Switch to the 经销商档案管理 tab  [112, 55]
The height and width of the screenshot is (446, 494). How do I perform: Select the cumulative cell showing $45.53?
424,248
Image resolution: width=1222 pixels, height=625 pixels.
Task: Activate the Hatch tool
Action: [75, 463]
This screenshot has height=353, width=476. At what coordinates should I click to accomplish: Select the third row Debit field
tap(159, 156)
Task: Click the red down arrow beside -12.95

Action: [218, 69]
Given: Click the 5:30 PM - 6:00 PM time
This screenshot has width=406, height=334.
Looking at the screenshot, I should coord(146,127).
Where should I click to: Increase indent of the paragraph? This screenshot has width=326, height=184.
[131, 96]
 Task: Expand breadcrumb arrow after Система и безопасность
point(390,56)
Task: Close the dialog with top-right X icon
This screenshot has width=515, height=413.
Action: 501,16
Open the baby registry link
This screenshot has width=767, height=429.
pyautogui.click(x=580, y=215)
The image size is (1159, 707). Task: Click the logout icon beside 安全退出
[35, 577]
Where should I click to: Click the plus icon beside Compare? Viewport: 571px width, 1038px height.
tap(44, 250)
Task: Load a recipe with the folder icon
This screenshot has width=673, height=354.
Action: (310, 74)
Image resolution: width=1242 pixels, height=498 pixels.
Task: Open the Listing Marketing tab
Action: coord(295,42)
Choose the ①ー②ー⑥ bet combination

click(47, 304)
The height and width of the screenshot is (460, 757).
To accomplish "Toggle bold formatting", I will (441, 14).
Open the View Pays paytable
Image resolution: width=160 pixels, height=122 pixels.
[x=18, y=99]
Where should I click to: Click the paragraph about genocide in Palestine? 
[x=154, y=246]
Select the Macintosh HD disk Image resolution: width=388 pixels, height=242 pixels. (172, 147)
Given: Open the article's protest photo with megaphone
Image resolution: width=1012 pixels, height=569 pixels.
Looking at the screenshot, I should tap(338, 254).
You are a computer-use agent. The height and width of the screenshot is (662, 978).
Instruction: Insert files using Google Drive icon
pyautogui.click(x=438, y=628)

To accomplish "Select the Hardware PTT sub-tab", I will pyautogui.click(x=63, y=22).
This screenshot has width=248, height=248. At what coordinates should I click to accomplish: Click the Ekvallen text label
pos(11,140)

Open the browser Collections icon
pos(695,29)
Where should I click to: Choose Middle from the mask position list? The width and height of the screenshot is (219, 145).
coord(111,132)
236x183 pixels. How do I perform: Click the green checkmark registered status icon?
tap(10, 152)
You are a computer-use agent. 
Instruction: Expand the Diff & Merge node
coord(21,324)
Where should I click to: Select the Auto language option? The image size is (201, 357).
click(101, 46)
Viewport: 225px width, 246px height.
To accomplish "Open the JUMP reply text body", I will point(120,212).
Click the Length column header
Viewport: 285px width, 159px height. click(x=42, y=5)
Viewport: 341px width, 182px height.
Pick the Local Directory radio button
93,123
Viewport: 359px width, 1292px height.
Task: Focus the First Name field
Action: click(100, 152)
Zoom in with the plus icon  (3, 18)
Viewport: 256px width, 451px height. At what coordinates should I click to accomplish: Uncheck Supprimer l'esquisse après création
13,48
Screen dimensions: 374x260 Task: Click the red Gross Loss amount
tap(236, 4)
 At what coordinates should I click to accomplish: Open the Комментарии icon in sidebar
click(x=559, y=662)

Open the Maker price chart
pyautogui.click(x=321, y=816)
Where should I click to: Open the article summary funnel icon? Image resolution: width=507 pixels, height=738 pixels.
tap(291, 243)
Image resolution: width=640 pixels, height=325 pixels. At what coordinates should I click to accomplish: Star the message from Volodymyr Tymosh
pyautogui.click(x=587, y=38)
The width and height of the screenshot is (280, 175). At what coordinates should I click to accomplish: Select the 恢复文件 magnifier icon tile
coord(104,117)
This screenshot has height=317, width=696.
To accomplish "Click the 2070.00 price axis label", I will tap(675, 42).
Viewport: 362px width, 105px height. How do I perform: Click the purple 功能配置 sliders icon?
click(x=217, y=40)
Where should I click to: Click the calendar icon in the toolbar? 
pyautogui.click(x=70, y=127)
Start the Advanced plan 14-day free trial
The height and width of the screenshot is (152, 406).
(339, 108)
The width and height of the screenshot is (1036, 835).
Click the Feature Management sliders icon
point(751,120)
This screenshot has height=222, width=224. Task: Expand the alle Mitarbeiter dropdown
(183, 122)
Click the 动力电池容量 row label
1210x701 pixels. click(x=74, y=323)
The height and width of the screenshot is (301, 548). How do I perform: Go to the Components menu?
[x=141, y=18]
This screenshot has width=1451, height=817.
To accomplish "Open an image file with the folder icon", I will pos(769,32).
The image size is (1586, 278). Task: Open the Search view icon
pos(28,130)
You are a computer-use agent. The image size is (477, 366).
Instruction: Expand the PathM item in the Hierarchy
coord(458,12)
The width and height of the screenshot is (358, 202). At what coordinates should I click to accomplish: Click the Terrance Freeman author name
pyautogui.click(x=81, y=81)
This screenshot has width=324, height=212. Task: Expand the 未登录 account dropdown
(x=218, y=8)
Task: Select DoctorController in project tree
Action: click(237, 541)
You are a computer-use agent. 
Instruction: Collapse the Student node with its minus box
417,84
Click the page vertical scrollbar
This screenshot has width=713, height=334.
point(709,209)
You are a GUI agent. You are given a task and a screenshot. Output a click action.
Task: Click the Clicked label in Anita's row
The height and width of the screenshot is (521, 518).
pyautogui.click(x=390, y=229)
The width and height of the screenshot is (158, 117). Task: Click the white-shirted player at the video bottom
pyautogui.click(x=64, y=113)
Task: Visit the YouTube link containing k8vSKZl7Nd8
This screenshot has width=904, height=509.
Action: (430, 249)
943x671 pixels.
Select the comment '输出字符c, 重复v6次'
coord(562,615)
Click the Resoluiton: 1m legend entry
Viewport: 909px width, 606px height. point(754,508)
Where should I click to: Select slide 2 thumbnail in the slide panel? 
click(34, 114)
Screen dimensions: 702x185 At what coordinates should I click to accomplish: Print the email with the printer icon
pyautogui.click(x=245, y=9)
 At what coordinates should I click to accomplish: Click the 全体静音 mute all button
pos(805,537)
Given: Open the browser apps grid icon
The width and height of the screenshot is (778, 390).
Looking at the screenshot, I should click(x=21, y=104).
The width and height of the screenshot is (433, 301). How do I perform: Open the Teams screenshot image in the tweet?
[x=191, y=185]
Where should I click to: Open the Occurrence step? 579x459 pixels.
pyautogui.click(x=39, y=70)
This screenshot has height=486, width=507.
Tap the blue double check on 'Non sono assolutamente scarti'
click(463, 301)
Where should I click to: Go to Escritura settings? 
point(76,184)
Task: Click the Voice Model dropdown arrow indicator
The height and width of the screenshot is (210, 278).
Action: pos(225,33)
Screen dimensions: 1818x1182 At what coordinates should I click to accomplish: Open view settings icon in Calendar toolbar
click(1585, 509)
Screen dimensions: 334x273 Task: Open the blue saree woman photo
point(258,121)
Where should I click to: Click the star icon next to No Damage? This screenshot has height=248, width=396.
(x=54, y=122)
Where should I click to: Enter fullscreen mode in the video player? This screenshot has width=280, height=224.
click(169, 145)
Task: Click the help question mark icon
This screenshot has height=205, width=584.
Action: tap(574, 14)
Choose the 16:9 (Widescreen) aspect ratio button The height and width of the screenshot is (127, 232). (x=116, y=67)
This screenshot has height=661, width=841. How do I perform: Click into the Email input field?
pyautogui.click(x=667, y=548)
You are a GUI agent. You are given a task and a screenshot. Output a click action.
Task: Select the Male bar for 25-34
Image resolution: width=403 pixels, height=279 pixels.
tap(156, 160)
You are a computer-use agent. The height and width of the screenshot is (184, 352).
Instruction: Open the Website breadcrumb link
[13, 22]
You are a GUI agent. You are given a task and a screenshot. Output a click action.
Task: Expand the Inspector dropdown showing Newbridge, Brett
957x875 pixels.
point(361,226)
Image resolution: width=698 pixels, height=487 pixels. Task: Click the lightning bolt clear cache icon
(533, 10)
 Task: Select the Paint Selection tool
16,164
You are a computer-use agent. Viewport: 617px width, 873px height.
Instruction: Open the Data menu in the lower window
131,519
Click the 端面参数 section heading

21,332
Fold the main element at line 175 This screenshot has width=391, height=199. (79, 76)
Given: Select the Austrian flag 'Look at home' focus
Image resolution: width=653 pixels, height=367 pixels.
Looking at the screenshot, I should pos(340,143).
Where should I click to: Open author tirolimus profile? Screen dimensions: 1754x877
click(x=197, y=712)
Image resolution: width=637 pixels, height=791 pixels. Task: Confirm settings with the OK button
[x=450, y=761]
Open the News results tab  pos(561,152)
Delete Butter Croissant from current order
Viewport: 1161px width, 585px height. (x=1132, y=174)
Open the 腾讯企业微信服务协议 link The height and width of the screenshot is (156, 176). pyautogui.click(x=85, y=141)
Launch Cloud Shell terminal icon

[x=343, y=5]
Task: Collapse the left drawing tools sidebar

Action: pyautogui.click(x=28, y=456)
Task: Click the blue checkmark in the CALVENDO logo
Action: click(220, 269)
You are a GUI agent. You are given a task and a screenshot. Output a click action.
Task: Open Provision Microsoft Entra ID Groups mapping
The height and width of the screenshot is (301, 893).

++++++++

▸ **REQUIRED ACTION**
Pick out each line above that includes "folder" and show it.

▸ **TASK RESPONSE**
Task: Load a recipe with the folder icon
To accomplish "Open an image file with the folder icon", I will pos(769,32).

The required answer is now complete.